TASK DESCRIPTION = Only the lines from the one with "Open the shield" through the end of the data are wanted, copied exactly.

INFORMATION GIVEN START

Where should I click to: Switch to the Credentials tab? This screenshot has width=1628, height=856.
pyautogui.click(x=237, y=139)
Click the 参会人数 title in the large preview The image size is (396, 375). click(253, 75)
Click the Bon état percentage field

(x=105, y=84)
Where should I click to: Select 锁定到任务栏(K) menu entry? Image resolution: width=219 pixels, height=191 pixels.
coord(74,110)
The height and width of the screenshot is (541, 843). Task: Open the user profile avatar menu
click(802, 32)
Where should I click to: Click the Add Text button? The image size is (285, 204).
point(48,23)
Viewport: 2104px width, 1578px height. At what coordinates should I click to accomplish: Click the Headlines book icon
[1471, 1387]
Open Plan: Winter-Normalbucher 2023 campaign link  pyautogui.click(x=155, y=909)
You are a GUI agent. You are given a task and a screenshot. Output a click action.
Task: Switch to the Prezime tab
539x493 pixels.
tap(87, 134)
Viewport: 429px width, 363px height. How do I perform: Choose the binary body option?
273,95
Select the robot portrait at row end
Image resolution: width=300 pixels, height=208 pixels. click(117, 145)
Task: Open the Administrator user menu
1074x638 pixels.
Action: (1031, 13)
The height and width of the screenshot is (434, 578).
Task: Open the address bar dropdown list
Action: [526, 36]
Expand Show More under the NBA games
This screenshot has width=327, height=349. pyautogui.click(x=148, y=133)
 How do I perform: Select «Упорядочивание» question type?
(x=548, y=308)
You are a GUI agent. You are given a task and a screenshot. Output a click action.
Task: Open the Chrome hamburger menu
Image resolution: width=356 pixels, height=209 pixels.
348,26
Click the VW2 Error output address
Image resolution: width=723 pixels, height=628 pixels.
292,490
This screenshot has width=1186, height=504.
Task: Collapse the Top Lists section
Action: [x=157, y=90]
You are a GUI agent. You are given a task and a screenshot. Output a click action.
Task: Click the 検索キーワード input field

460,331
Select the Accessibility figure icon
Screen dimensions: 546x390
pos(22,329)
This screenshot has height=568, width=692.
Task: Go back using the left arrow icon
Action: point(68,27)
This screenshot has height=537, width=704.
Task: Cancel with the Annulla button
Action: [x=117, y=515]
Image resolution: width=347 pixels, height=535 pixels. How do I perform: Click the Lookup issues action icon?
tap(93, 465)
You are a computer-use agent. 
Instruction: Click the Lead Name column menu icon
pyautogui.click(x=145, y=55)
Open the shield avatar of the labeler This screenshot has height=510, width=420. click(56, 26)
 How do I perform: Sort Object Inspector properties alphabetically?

INFORMATION GIVEN END

ANSWER SPACE =
Open the shield avatar of the labeler This screenshot has height=510, width=420. click(56, 26)
 How do I perform: Sort Object Inspector properties alphabetically?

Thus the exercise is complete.